━━━ ТЕКСТ ━━━
Сарнов отметил, что Зощенко не то чтобы брезговал этим говорком, а рассматривал его как единственную реальность, которая властно стучалась во все двери и окна. Он звучал повсюду – в трамваях, троллейбусах, в пивных залах, в коммунальных квартирах. Люди любили этот говорок.
Порой до слуха доносились его обрывки. Он возникал уже по другим мотивам и соображениям. Новый Лебядкин уже выбрал для себя другой объект для подражания. Он заиграл новыми модными по тем временам словесами, демонстрируя свою принадлежность к слою образованных людей:
– Если, конечно, посмотреть на всё это с точки зрения…
– Да, да я тоже, прямо скажу, отношусь довольно перманентно к этим собраниям – вступаю, так сказать, на точку зрения и оттуда – к индустрии конкретно… А на собраниях кворум нужен…
– И что же он, кворум этот?
– А ничего, подобрался и всё тут.
«Точка зрения» нового Лебядкина ведёт своё начало от чеховского конторщика Епиходова из того же «Вишнёвого сада». В разговоре с лакеем Раневской Яшей, который также подражает своим барам, это стремление играть услышанными словами весьма ощутимо:
Яша: Что ж там говорить, сами видите, страна необразованная, народ безнравственный, притом скука, на кухне кормят безобразно… Насмотрелся здесь я на невежество – будет с меня.
━━━ ИСХОДНЫЕ ДАННЫЕ ━━━
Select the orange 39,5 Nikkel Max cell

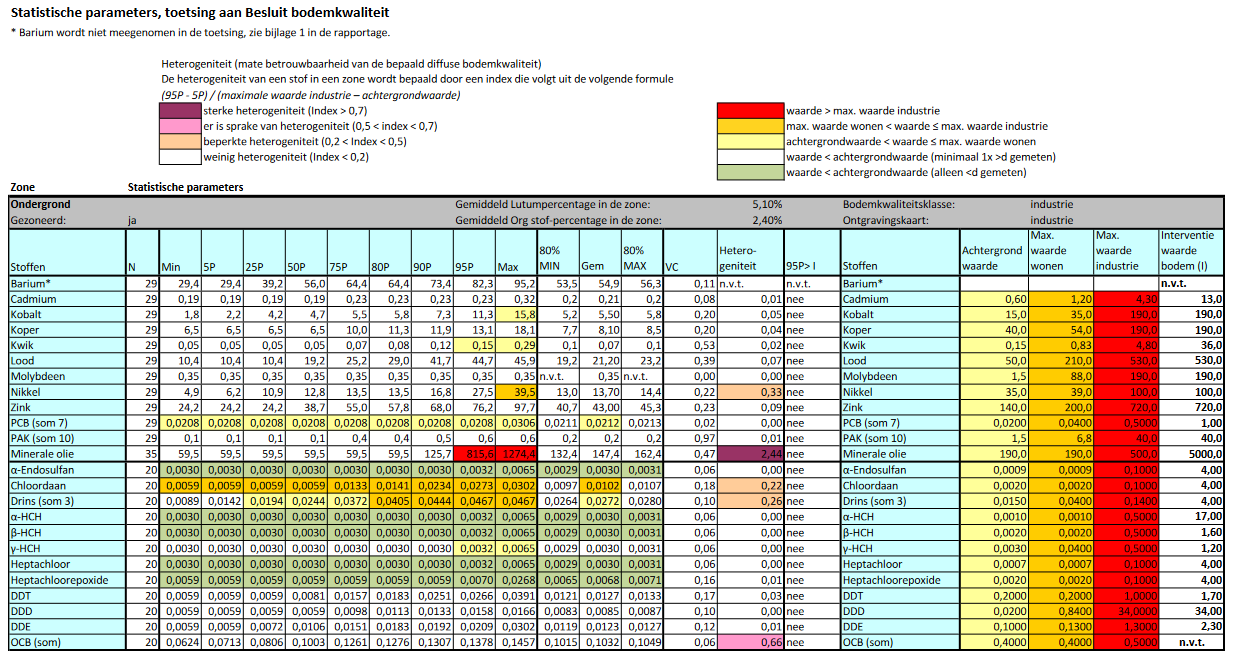[516, 392]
━━━
» ЗАДАНИЯ
1/ Ответьте по тексту о говорке у Зощенко:
(a) Где, по словам текста, звучал этот говорок?
(b) От какого чеховского персонажа ведёт своё начало «точка зрения» нового Лебядкина?
(c) Чьим лакеем назван Яша?
2/ Пожалуйста, продолжите текст о говорке у Зощенко после последней приведённой реплики.
Листинг здесь не понадобится.

» ОТВЕТЫ ПО ПОРЯДКУ
1/
(a) В трамваях, троллейбусах, в пивных залах, в коммунальных квартирах.
(b) От конторщика Епиходова из «Вишнёвого сада».
(c) Лакеем Раневской.

2/
Епиходов: Ну, конечно, если взглянуть с точки зрения, то мы, позволю себе так выразиться, извините за откровенность, совершенно привели меня в состояние духа…
Эпохи разные, но и у Чехова, и у Зощенко воспроизводится состояние человека, пришибленного не только чужими мыслями, но и определёнными словесными оборотами; с их помощью он хочет преодолеть свою неуместность, «никчемушность» в мире, который чужд ему и принадлежит другим. Ну не виноват он, как пишет Зощенко, что не отыскал для блага и спокойствия человечества какую-нибудь лишнюю звезду. Не всем ведь звёзды открывать. Зощенко, казалось бы, берёт этот многочисленный слой людей, который неизвестно для чего существует, под свою опеку, не хочет обидеть его.
И создаётся впечатление, что Зощенко – певец всех «униженных и оскорблённых», а искатели новых звёзд и обладатели пальцев, быстро бегущих по клавишам, достойны лишь его иронии.
Мост между Чеховым и Зощенко вновь подтверждает, что «бедный» человек, как в прежнем, так и в «революционированном» обществах, остался в стороне от жизни, хотя и обрёл статус «атакующего» класса.
И там, и тут ему было неуютно, он и в литературу пришёл, чтобы преодолеть своё изгойство, ему показалось, что «ураганная» власть социально близка ему и отстаивает его интересы. Не догадывался он, что те же рабочие и крестьяне, пробившись «наверх», к власти, не ощущают себя уже братьями по классу, а становятся частью новой бюрократической машины.
Все эти нюансы новой «ураганной» социальной утопии Зощенко не мог не знать. Он изобрёл свою «короткую, доступную бедным» фразу отнюдь не только для того, чтобы быть понятным массам. Главной его целью было выразить своё отношение к новой эпохе и изобретённый им языковой метод, имитирующий простоту и прямолинейность нового человека, был всего лишь более эффективным, выразительным тактическим ходом для изображения того, что произошло со страной и с народом.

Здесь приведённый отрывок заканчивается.